Held (Doyle CJ, Nyland and David JJ): (1) the evidence supported the Judge’s finding that the applicant’s role was significant; (2) the Judge made no error rejecting the applicant’s evidence and to find that his role was likely to result in a much greater benefit than he acknowledged; (3) it was open to the Judge to take the same starting point for the applicant and co-offenders – it was also open to the Judge to take the view that each offender had a substantial involvement in a major offence – it was not incumbent on the Judge to rank the culpability of the offenders.
Application for permission to appeal against sentence refused – the proposed grounds of appeal were not reasonably arguable.
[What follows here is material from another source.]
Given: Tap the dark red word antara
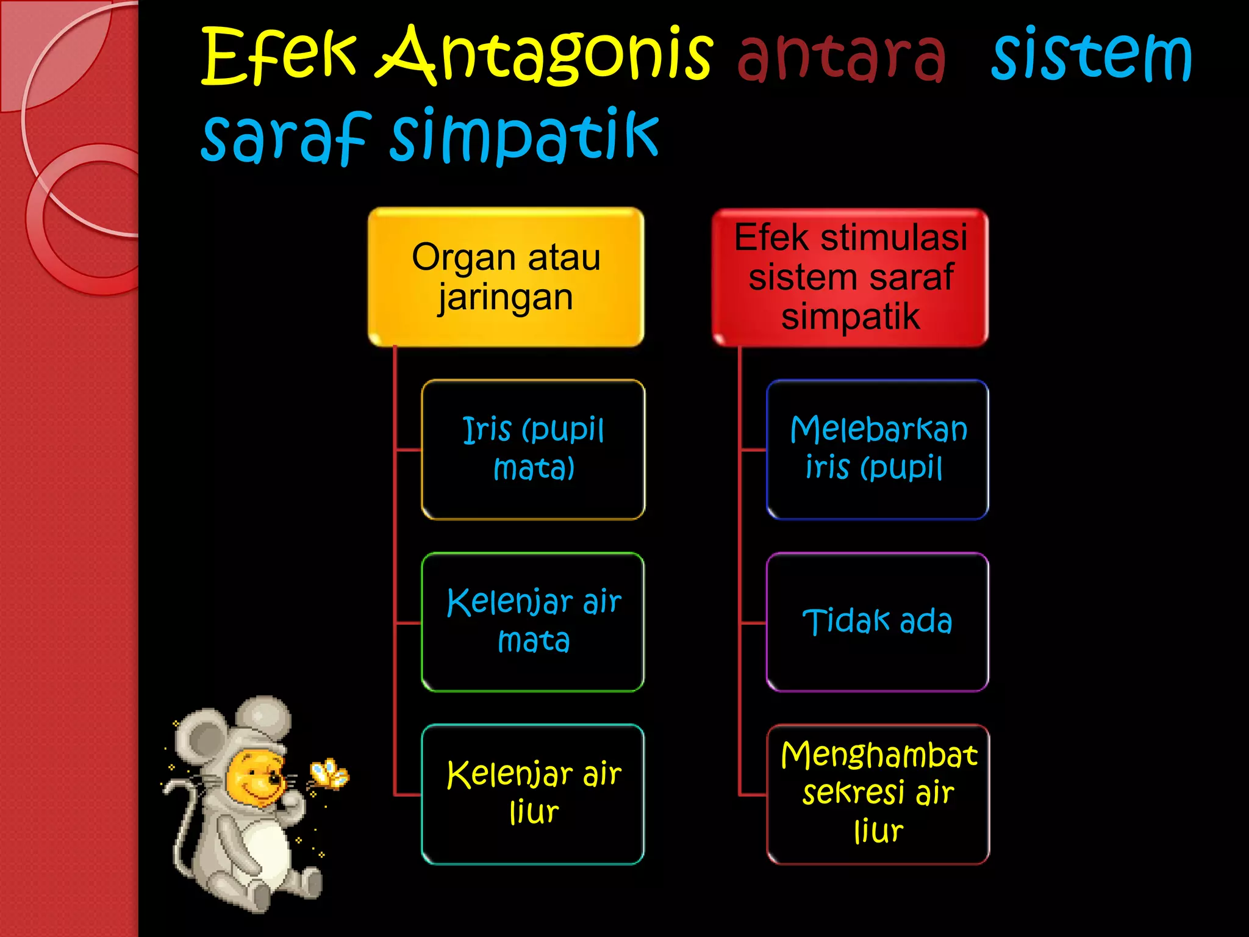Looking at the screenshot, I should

Criminal Code 1995 (Cth) s 11.1; s 307.5, referred to.
R v YEO
[2012] SASCFC 60Court of Criminal Appeal: Doyle CJ, Nyland and David JJ
DOYLE CJ: This is an application by Mr Yeo for permission to appeal against a sentence imposed by a District Court Judge. A single Judge of this Court refused permission to appeal. Mr Yeo now renews his application for permission. The application was heard on the basis that if the Court decides to grant permission to appeal, it will treat the hearing of the application for permission as the hearing of the appeal.
Mr Yeo and Mr Tong were both found guilty by a jury of attempting to possess a commercial quantity of a border controlled drug, contrary to s 11.1 and s 307.5 of the Criminal Code Act 1995 (Cth). The maximum punishment for this offence is life imprisonment or a fine of $825,000 or both.
The Judge sentenced Mr Yeo to imprisonment for 10 years, and fixed a non‑parole period of six years six months.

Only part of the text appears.